Ida a continué à mener cette vie dans le village des Deux Sèvres jusque dans la nuit du 30 au
31 janvier 1944 où trois gendarmes sont venus la chercher chez sa nourrice (elle avait alors 14 ans et
deux mois). Les gendarmes ont menacé sa nourrice d’emmener son mari si elle ne leur remettait pas Ida.

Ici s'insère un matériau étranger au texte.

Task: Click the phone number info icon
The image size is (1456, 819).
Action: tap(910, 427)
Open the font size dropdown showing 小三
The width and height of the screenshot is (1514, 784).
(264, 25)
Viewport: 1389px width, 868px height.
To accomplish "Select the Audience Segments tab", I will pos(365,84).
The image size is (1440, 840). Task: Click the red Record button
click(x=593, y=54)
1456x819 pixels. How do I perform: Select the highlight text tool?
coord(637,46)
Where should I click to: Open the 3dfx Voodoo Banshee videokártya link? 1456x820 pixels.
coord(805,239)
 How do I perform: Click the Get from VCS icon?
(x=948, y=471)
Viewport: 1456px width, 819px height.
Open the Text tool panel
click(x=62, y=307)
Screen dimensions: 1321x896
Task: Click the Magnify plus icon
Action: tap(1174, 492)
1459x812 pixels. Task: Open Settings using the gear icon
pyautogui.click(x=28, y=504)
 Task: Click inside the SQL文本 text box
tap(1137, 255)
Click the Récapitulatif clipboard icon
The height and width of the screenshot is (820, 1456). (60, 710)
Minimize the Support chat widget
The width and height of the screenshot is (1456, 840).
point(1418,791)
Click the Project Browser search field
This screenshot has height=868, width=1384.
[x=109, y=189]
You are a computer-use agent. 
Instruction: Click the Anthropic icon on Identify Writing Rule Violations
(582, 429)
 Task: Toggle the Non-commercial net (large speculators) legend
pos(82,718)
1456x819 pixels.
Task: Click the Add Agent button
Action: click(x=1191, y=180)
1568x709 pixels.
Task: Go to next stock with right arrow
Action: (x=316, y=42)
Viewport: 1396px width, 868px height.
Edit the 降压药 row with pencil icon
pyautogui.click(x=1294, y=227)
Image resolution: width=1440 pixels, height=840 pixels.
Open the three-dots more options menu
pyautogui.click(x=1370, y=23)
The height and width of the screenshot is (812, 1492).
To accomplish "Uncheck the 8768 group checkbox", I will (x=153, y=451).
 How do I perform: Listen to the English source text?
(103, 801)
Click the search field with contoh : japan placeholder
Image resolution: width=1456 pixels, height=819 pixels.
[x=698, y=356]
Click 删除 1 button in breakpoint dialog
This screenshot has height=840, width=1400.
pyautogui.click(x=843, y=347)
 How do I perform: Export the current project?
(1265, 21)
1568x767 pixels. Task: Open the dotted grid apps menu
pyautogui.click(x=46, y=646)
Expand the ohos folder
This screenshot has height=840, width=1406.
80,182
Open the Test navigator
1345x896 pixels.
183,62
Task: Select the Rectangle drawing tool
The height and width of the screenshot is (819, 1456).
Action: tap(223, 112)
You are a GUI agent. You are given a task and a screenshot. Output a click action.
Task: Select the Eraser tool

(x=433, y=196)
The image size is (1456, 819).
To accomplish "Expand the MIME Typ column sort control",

Elle a été voir Ida en lui expliquant ce qui se passait et lui a demandé de se préparer à partir. Ida
s’est rendue car elle ne voulait pas qu’il puisse arriver quelque chose au mari de sa nourrice. Même le
maire adjoint a essayé de convaincre les gendarmes de ne pas arrêter Ida mais ils étaient trois et ils
n’ont pas voulu céder.
Elle a été emmenée dans un dépôt avec 58 personnes venant de Niort et de Poitiers. Deux
jours plus tard, ils ont été escortés jusqu’à Paris et sont arrivés au camp de Drancy. A leur arrivée, ils
ont été convoqués au secrétariat pour une vérification de papiers. Ida a alors eu un problème car elle
n’avait pas l’âge d’avoir une carte d’identité. C’est à ce moment-là que les prisonniers ont appris leur
déportation en Allemagne. Quand le secrétariat leur a dit qu’ils allaient revoir leurs proches, Ida les a
crus. Elle n’a donc pas entamé la nourriture que sa nourrice lui avait donnée car elle voulait la donner à
sa mère, sachant qu’elle n’aurait pas mangé à sa faim depuis son arrestation en 1942.
A Drancy, en 1944, les prisonniers ne savaient absolument pas ce qui les attendait. Ils
pensaient qu’ils allaient partir travailler en Allemagne.
Le 10 février 1944, ils ont changé de dortoir et le 11 février 1944, les gendarmes sont venus
les chercher pour les mettre dans les autobus. Comme beaucoup de témoignages le précisent, Ida se
souvient que le plancher du bus surchargé touchait presque la route.